Belge alıntısı ::
===============

Başarının anahtarı, Logg‘un “veri sürdürülebilirliği" olarak adlandırdığı şeydir – fiziksel şehrin sürekli gelişimine ayak uydurmak için dijital ikizi besleyen sık, gerçek zamanlı güncellemeler. Aksi takdirde dijital ikiz modelinin “bayatlayacağını" söylüyor.

Küresel olarak, dijital ikizlere yapılan yatırımlar şimdiden karşılığını vermeye başladı. Küresel teknoloji firması ABI Research‘ün 2021 tarihli bir raporunda, şehirlerin “daha verimli şehir planlaması için dijital ikizleri kullanarak" 2030 yılına kadar 280 milyar dolar tasarruf edeceği tahmin ediliyor. Muhasebe ve danışmanlık firması PwC‘nin bir başka raporuna göre, dijital ikizler “akıllı şehir" hareketinin asıl amaçlarından biri olan sürdürülebilirlik çabalarına da yardımcı olabilir.

Gelecek için veri
Lehtola, otonom arabalar, teslimat dronları ve akıllı sensörlerle donatılmış inşaat ekipmanları gibi kaynaklarla modelleri bilgilendirmek için daha fazla veri noktasının kullanılabilir hale geldiğini söylüyor. Teknolojik olanaklar arttıkça, özellikle bu kadar çok verinin toplanması, depolanması ve korunmasıyla ilgili zorluklar da artıyor, diye ekliyor.

===============

Veri kayıtları ::
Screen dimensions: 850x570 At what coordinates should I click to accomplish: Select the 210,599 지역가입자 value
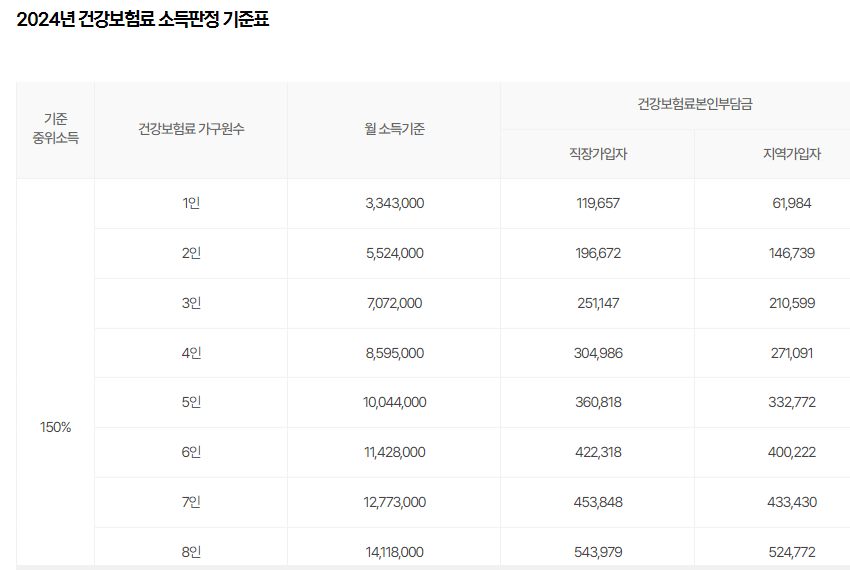(791, 303)
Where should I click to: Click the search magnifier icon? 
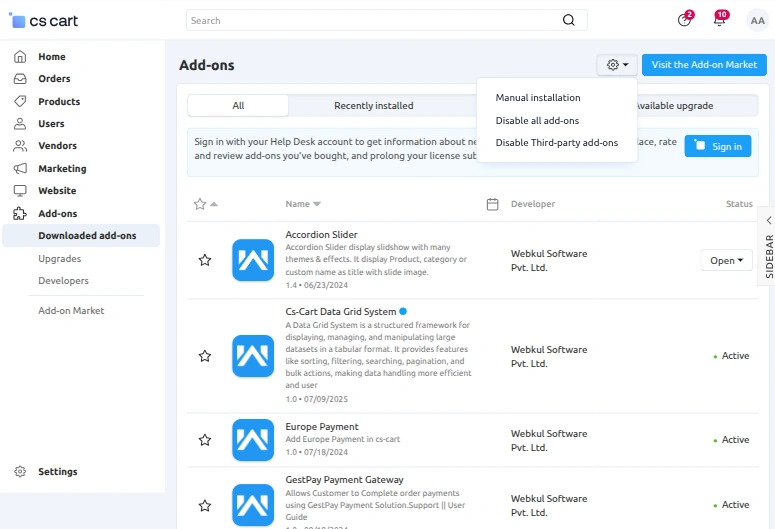pyautogui.click(x=569, y=20)
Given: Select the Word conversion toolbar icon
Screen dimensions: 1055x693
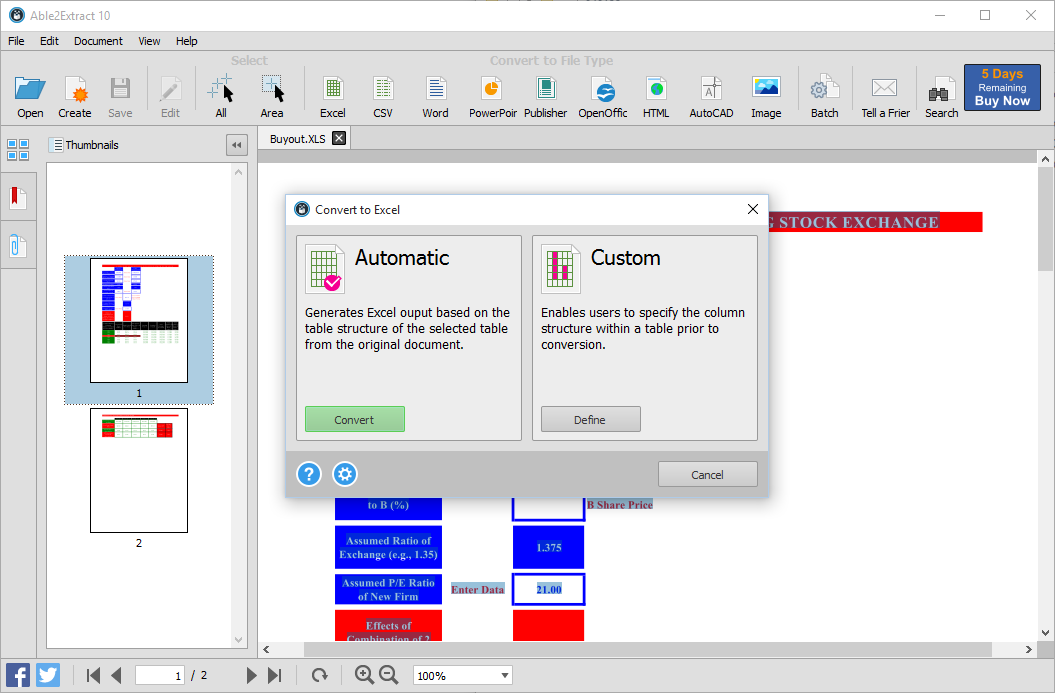Looking at the screenshot, I should pos(435,97).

===============

Görev talimatları :: Dijital ikizlerle ilgili metne göre ABI Research'ün 2021 tarihli raporu, şehirlerin 2030 yılına kadar ne kadar tasarruf edeceğini tahmin ediyor?

Doğru çıktı :: 280 milyar dolar.